PASSAGE:
-- -- --

# Where to Find More Practice Problems?



## junkaccount (Jan 7, 2011)

The advice I've been getting is do more and more practice problems.

Well, I've got PPI's Sample exam and Sample problems. Plus the 6 minute solution book. I've got NCEES's sample problems.

I figure I can work these maybe twice each before they become more memorization than problem solving. Where else do you get your practice problems?

SP


----------



## MadDawg (Jan 8, 2011)

stevenhperry said:


> The advice I've been getting is do more and more practice problems.
> Well, I've got PPI's Sample exam and Sample problems. Plus the 6 minute solution book. I've got NCEES's sample problems.
> 
> I figure I can work these maybe twice each before they become more memorization than problem solving. Where else do you get your practice problems?
> ...



The only other option I can think of is an older version of the NCEES sample problems. Trust me, if you have enough time to go through the books you have twice and you know the topics really well, you will be 1) ready for the test, and 2) sick and tired of looking at practice problems


----------



## navyasw02 (Jan 8, 2011)

-- -- --

[Interface element records]
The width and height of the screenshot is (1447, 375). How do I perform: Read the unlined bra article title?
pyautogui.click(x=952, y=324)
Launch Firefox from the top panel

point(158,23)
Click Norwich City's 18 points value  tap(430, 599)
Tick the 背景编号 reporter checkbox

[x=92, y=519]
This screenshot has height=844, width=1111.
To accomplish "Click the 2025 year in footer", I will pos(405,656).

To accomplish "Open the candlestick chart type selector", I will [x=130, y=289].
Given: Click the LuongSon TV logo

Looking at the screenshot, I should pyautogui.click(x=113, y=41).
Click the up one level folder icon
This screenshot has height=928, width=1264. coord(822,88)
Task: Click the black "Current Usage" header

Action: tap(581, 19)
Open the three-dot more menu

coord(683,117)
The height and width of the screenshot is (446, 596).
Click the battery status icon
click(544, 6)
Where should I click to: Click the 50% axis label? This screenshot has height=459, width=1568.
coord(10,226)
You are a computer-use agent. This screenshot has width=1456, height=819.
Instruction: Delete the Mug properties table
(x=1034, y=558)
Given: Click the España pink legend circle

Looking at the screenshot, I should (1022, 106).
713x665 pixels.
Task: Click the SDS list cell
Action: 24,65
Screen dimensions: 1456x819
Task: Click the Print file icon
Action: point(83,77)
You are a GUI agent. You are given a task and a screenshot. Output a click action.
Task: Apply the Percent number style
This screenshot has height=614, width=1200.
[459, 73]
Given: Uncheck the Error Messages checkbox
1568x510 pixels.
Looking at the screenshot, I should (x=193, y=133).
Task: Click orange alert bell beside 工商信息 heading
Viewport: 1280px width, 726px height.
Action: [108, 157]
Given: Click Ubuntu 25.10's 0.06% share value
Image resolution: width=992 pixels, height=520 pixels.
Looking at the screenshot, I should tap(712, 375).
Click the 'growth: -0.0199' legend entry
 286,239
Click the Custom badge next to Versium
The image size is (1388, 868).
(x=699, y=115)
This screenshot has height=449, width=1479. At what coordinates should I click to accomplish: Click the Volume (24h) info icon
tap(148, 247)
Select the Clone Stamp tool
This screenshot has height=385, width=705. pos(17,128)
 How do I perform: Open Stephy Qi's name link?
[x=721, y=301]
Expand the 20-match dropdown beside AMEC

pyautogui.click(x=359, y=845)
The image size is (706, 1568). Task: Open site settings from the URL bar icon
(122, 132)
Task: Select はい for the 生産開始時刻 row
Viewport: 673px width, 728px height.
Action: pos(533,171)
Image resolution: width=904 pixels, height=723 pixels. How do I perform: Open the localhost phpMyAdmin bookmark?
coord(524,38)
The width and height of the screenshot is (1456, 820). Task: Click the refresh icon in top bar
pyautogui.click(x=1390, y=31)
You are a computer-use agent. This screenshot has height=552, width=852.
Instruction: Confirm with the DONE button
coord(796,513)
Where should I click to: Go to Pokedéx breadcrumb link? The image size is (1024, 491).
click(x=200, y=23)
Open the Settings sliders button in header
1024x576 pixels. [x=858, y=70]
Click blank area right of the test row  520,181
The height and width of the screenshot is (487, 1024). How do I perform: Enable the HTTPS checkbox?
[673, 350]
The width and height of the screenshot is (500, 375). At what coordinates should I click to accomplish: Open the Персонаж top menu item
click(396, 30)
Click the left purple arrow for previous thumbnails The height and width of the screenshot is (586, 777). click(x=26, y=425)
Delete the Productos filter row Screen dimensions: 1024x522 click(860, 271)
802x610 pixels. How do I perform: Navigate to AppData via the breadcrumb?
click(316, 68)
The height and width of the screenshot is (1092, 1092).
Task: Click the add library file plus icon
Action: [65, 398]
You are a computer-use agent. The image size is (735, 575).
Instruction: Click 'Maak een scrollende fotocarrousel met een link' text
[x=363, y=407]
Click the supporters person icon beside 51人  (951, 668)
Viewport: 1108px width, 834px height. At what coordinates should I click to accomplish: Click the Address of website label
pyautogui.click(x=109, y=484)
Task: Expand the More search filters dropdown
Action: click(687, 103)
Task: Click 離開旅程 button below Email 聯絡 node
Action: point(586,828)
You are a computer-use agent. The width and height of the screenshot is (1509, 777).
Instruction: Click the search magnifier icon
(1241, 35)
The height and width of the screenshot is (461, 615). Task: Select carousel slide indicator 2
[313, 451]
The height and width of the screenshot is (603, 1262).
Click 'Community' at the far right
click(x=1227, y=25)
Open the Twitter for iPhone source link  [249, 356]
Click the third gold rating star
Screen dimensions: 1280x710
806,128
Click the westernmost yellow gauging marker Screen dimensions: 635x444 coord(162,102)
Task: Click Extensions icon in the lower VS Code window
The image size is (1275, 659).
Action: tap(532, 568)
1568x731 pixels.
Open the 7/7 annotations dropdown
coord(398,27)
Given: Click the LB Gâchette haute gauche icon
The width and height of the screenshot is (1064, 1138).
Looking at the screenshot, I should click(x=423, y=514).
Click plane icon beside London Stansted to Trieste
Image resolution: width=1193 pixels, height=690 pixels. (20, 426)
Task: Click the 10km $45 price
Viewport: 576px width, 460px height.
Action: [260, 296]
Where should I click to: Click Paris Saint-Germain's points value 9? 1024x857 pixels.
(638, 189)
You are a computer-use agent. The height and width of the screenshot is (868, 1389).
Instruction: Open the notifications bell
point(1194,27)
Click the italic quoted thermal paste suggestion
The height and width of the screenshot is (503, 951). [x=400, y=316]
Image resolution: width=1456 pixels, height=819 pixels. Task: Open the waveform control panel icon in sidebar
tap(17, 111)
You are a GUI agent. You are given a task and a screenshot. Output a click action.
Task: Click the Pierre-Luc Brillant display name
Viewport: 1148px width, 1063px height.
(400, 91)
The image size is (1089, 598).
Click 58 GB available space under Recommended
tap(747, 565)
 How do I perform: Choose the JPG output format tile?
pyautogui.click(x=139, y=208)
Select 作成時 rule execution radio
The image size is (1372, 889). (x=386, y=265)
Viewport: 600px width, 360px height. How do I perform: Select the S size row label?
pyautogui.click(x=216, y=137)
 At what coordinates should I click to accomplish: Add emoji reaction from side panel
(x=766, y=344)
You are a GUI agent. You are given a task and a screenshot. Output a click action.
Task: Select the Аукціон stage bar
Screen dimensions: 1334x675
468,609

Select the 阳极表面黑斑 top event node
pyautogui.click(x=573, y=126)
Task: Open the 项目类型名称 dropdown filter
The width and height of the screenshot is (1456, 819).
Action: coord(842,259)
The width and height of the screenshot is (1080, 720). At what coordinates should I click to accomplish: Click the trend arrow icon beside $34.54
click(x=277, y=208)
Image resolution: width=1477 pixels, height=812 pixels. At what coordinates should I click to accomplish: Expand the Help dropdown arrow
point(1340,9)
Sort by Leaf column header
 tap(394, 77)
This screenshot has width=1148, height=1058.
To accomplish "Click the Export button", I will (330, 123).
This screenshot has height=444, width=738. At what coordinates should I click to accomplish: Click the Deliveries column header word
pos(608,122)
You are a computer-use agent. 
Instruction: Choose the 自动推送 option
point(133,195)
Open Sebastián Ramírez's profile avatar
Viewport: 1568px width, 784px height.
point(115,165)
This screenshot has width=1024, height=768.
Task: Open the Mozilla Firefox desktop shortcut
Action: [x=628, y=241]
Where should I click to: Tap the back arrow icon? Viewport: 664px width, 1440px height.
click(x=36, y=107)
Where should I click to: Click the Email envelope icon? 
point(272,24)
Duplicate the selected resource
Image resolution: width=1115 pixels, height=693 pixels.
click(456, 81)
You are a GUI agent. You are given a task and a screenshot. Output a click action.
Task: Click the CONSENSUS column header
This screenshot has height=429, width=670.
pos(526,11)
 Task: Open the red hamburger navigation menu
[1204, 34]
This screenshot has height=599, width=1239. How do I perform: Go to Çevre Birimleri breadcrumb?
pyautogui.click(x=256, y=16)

-- -- --

SHORT TASK A:
From the practice problems thread, list each practice resource that junkaccount says they already have.
SHORT TASK B:
In the practice problems thread, what other option does MadDawg suggest for more practice problems?
SHORT TASK C:
Carry on the practice problems thread from its last line.
The records play no part in any of the work here.

WRITTEN ANSWER A:
- PPI's Sample exam
- PPI's Sample problems
- The 6 minute solution book
- NCEES's sample problems

WRITTEN ANSWER B:
An older version of the NCEES sample problems.

WRITTEN ANSWER C:
I found the Lindeburg Practice Problems book to be a great source for extra problems. It goes chapter by chapter with the MERM. I'd look at the NCEES exams first, 6 min solutions second, Lindeburg Practice exam third, then the practice problems to fill in the gaps.


----------



## HerrKaLeun (Jan 11, 2011)

stevenhperry said:


> I figure I can work these maybe twice each before they become more memorization than problem solving. Where else do you get your practice problems?
> SP


If you can solve the 500 problems twice (and you can do them in metric and IP, soyou get 1000 problems) then you are well prepared for the test. Just FYI, some of the 500 problems are above test level, but good practice.


----------



## wongdaisiu (Jan 13, 2011)

old text book problems. they too are way above the level of difficulty on the exam.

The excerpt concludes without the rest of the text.